Hunyuan 3 Preview - SGLang Documentation

1. Model Introduction

Hunyuan 3 Preview (Hy3-preview) is Tencent’s preview of its third-generation flagship MoE language model, featuring hybrid thinking, native tool calling, long-context reasoning, and Multi-Token Prediction (MTP) for low-latency serving. Key Features:

MoE Architecture: 192 routed experts + 1 shared expert, 8 experts activated per token. ~276B total parameters with ~20B active, delivering dense-model quality at MoE inference cost.
Hybrid Thinking: Reasoning modes (high, medium, low, none) controllable via OpenAI-standard reasoning_effort, allowing the same weights to trade off latency and depth of reasoning.
Native Tool Calling: Trained on structured <tool_call> / <arg_key> / <arg_value> grammar. Pairs with SGLang’s hunyuan tool-call parser for streaming OpenAI-compatible function-calling output.
Long Context: 256K token context window (262,144 positions) for repository-scale code and document reasoning.
Multi-Token Prediction (MTP): Ships with a built-in MTP draft module enabling speculative decoding out of the box.

Available Models:

tencent/Hy3-preview — BF16 instruct
tencent/Hy3-preview-Base — BF16 base

Recommended Generation Parameters:

Parameter	Value
`temperature`	0.7
`top_p`	0.9
`reasoning_effort`	`high` / `medium` / `low` (thinking) or `none` (instant)

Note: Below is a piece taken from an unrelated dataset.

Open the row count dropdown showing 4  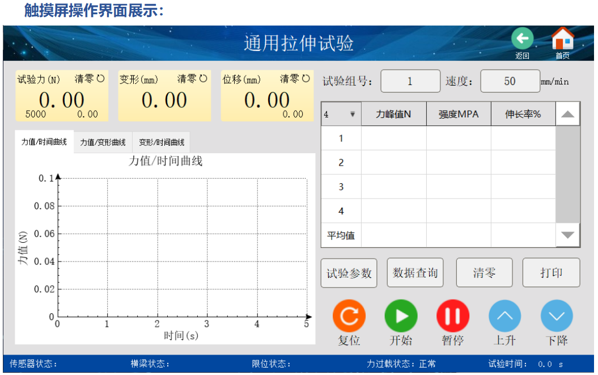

License: TODO — verify on HuggingFace model card.

2. SGLang Installation

SGLang offers multiple installation methods. You can choose the most suitable installation method based on your hardware platform and requirements. Please refer to the official SGLang installation guide for installation instructions. Docker Images by Hardware Platform:

Hardware Platform	Docker Image
NVIDIA H200 / B200 / B300 / GB300	`lmsysorg/sglang:latest`

lmsysorg/sglang:latest bundles the HYV3 model code, the hunyuan tool-call / reasoning parsers, and the MTP draft-module runtime. For SGLang CPU installation, please refer to the CPU version installation guide.

3. Model Deployment

This section provides deployment configurations optimized for different hardware platforms and use cases.

3.1 Basic Configuration

Interactive Command Generator: Use the configuration selector below to automatically generate the appropriate deployment command for your hardware platform, quantization, and feature capabilities.

3.2 Configuration Tips

Key Parameters:

Parameter	Description	Recommended Value
`--tool-call-parser`	Tool call parser for function-calling support	`hunyuan`
`--reasoning-parser`	Reasoning parser for hybrid thinking modes	`hunyuan`
`--trust-remote-code`	Required for Hunyuan model loading	Always enabled
`--mem-fraction-static`	Static memory fraction (KV + activations)	`0.9`
`--tp`	Tensor parallelism size	`2` / `4` / `8` depending on hardware
`--attention-backend`	Attention backend (Blackwell only)	`trtllm_mha`
`--speculative-algorithm`	Speculative decoding via the bundled MTP draft	`EAGLE` + `--speculative-num-steps 3 --speculative-eagle-topk 1 --speculative-num-draft-tokens 4`

Hardware Requirements: NVIDIA BF16 (Hy3-preview, ~552GB weights)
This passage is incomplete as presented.